◆ **PROBLEM DESCRIPTION**
Each record must be returned exactly, apart from the pictures, which stay out.

◆ **SUPPLIED INFORMATION**

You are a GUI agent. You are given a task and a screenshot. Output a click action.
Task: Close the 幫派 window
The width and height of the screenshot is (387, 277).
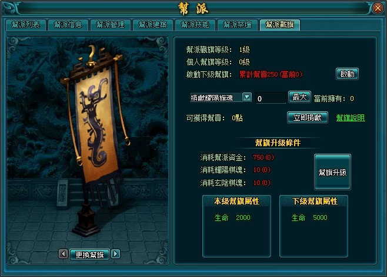pos(378,8)
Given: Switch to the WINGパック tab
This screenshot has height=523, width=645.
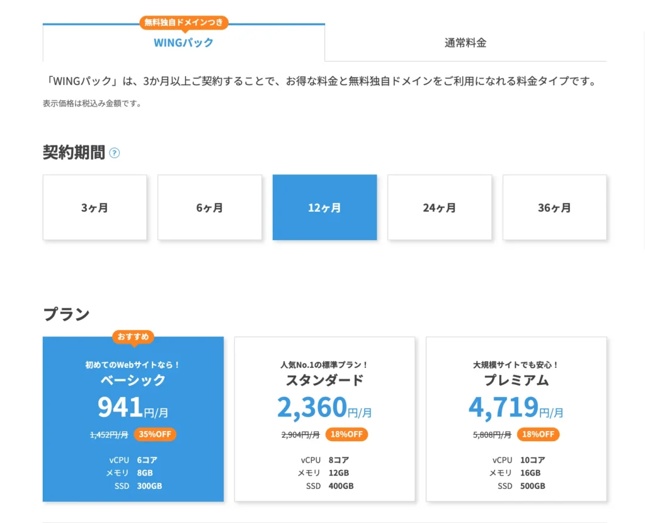Looking at the screenshot, I should pos(183,43).
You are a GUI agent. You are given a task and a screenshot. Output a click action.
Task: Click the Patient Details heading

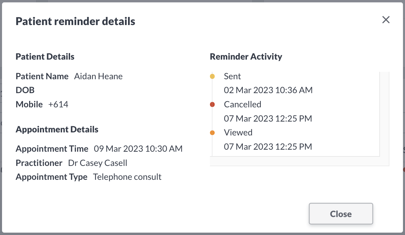(45, 57)
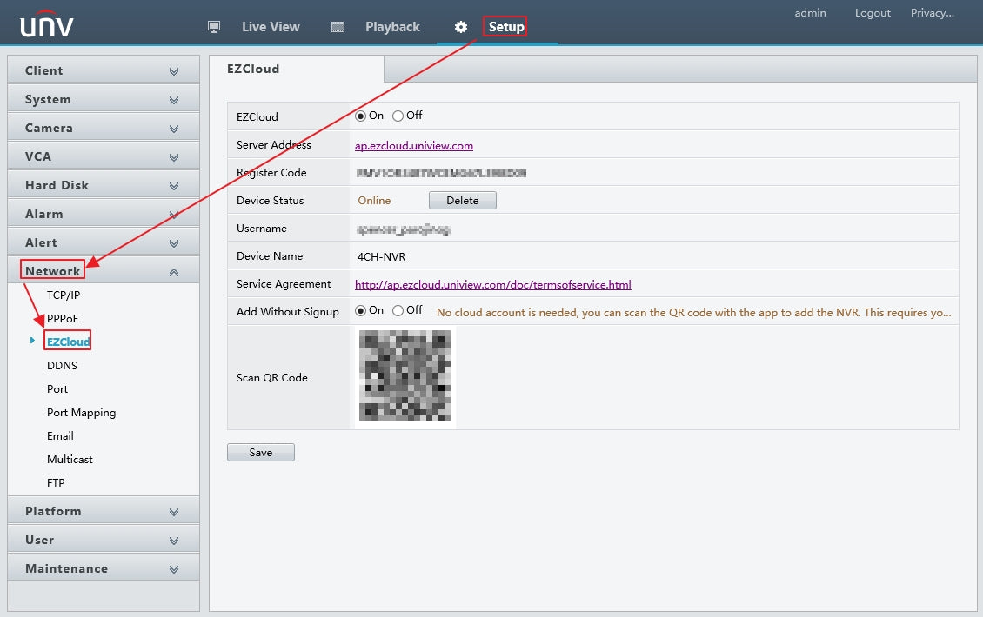Turn EZCloud Off
This screenshot has width=983, height=617.
pyautogui.click(x=398, y=116)
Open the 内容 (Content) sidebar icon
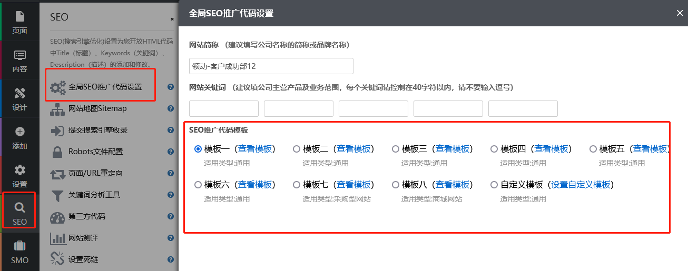This screenshot has height=271, width=688. [x=19, y=61]
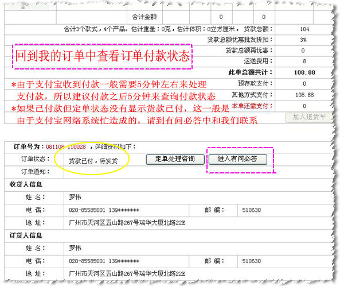Select the 货款总额 value 104
The height and width of the screenshot is (286, 344).
304,29
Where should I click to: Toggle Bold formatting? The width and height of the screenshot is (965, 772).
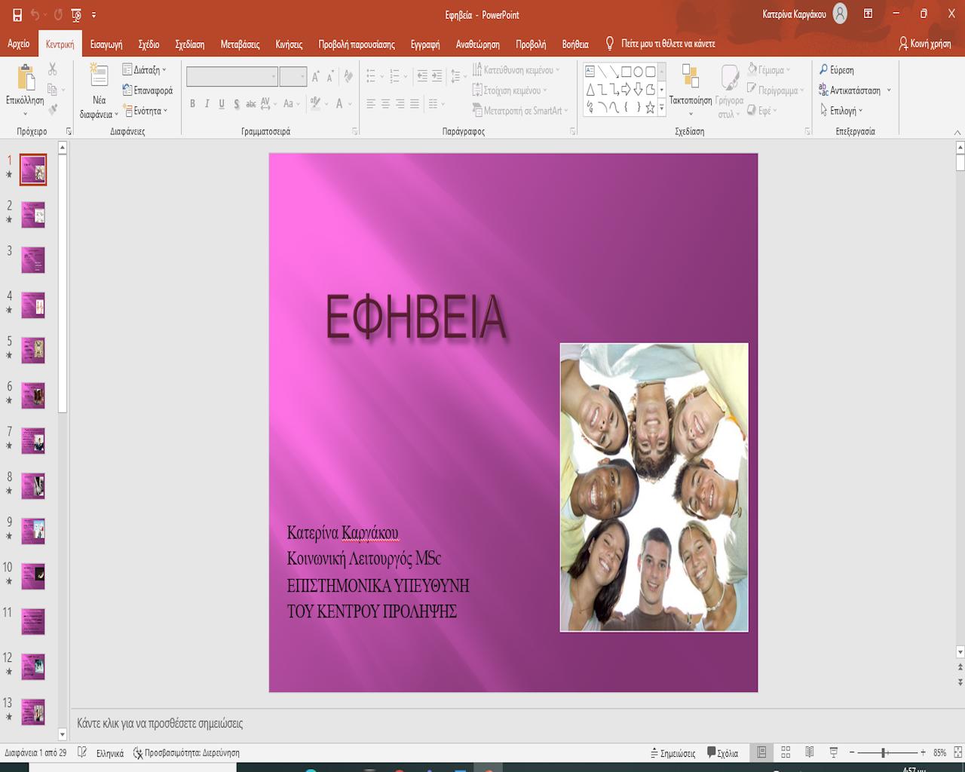(192, 104)
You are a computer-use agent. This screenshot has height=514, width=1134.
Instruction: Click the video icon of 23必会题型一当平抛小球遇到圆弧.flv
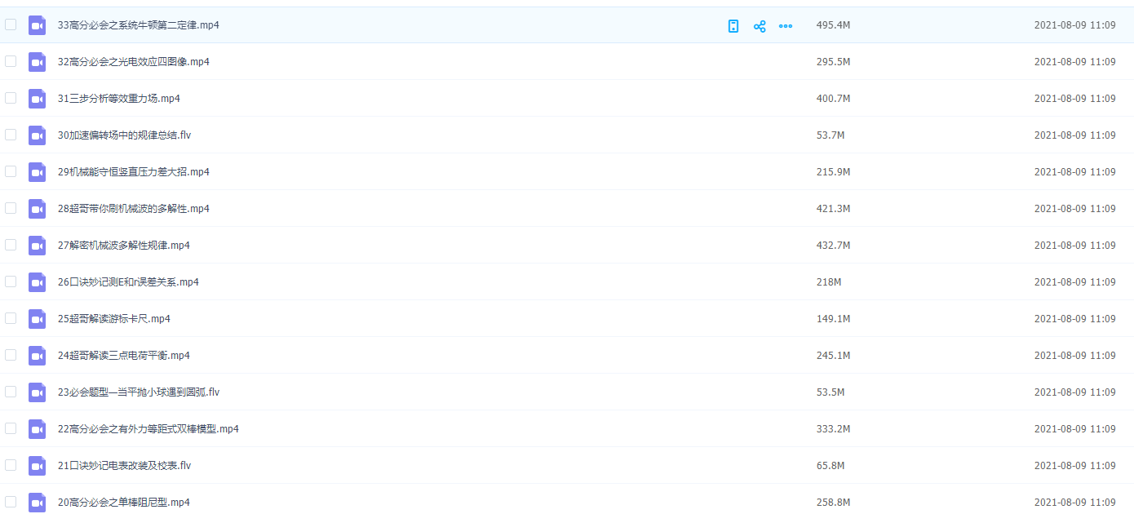click(x=37, y=392)
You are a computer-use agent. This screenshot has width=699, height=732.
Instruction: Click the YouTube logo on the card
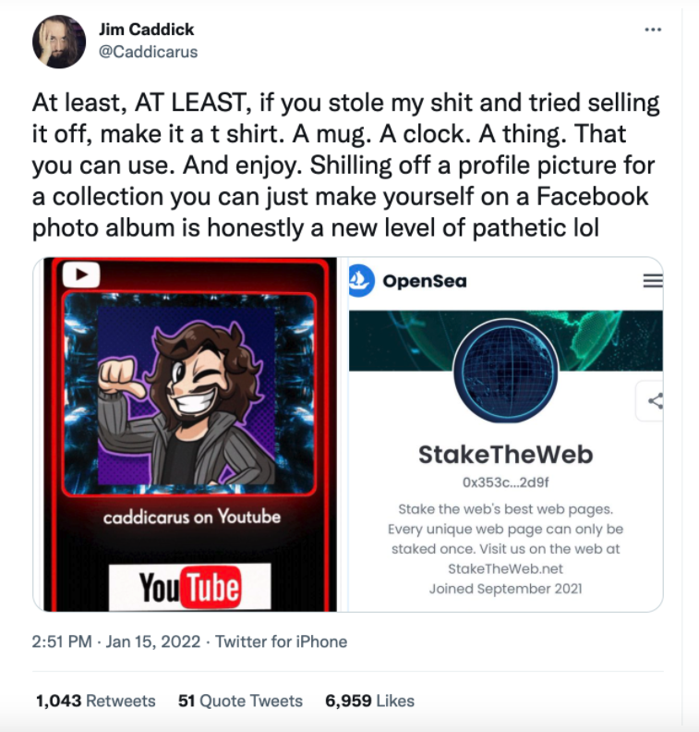pos(190,587)
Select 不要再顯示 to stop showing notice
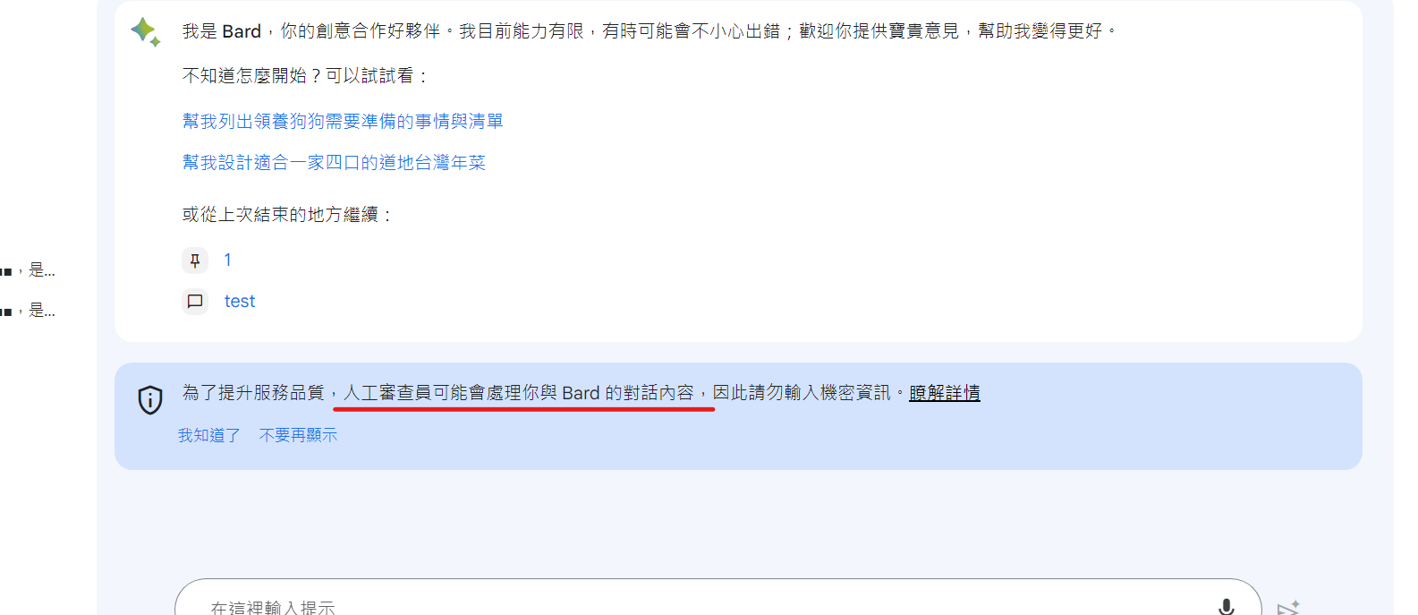 [298, 435]
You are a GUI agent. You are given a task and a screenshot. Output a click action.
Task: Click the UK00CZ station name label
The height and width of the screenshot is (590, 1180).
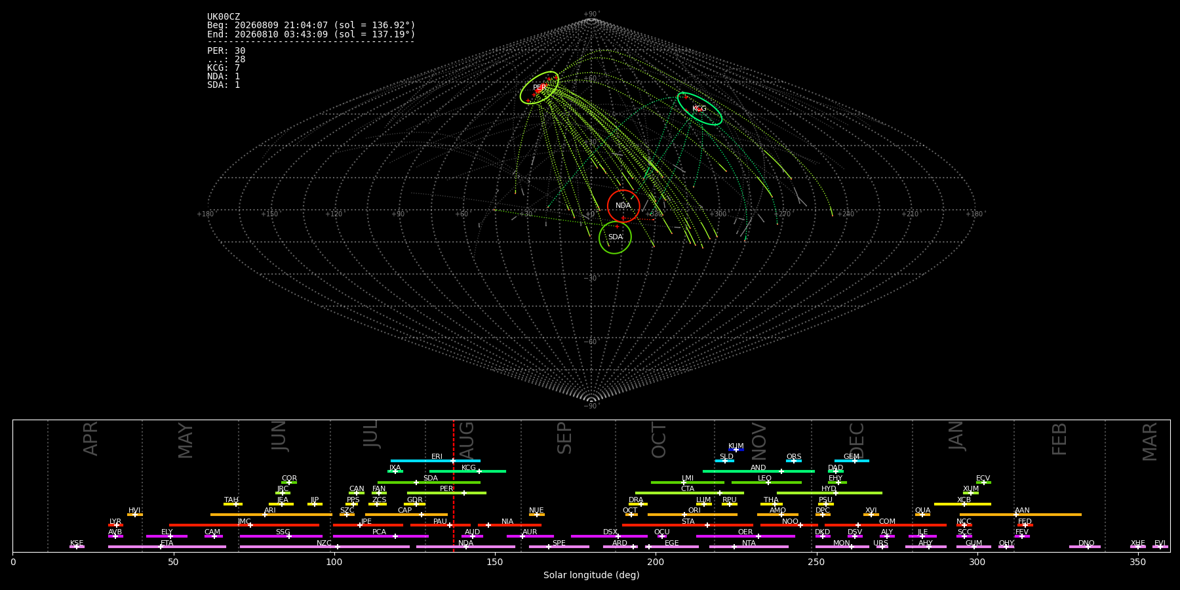(224, 17)
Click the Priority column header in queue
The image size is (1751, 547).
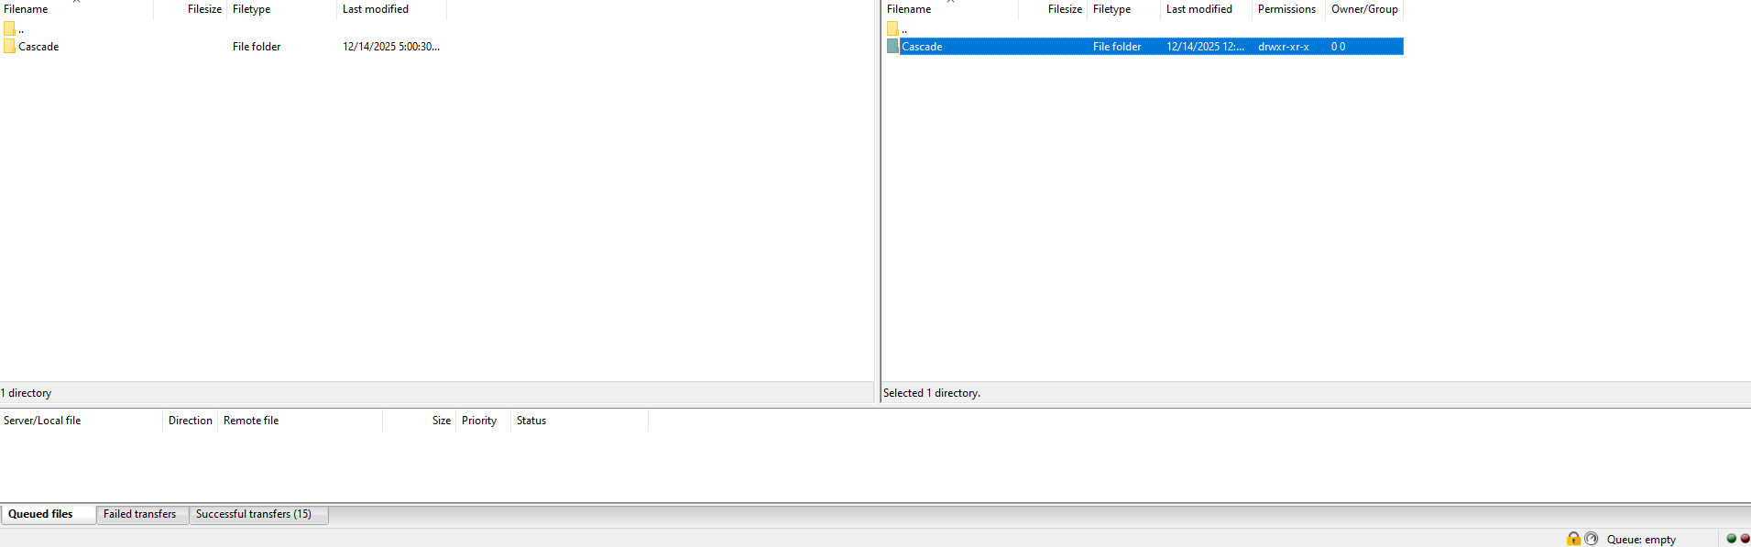pos(479,421)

◆ **TASK OUTPUT**
You are a GUI agent. You are given a task and a screenshot. Output a click action.
Task: Close the 幫派 window
The width and height of the screenshot is (387, 277).
pos(378,8)
Given: Switch to the WINGパック tab
This screenshot has height=523, width=645.
Looking at the screenshot, I should pos(183,43).
You are a GUI agent. You are given a task and a screenshot. Output a click action.
Task: Click the Patient Details heading

(45, 57)
Turn EZCloud Off
This screenshot has width=983, height=617.
pyautogui.click(x=398, y=116)
Open the 内容 (Content) sidebar icon
This screenshot has height=271, width=688. [x=19, y=61]
Select the 货款总额 value 104
The height and width of the screenshot is (286, 344).
304,29
Where should I click to: Toggle Bold formatting? The width and height of the screenshot is (965, 772).
(192, 104)
You are a computer-use agent. This screenshot has height=514, width=1134.
Instruction: Click the video icon of 23必会题型一当平抛小球遇到圆弧.flv
click(x=37, y=392)
You are a computer-use agent. This screenshot has width=699, height=732.
Instruction: Click the YouTube logo on the card
pos(190,587)
Select 不要再顯示 to stop showing notice
 [298, 435]
You are a GUI agent. You are given a task and a screenshot. Output a click action.
Task: Click the UK00CZ station name label
The height and width of the screenshot is (590, 1180).
(224, 17)
Click the Priority column header in queue
The image size is (1751, 547).
pos(479,421)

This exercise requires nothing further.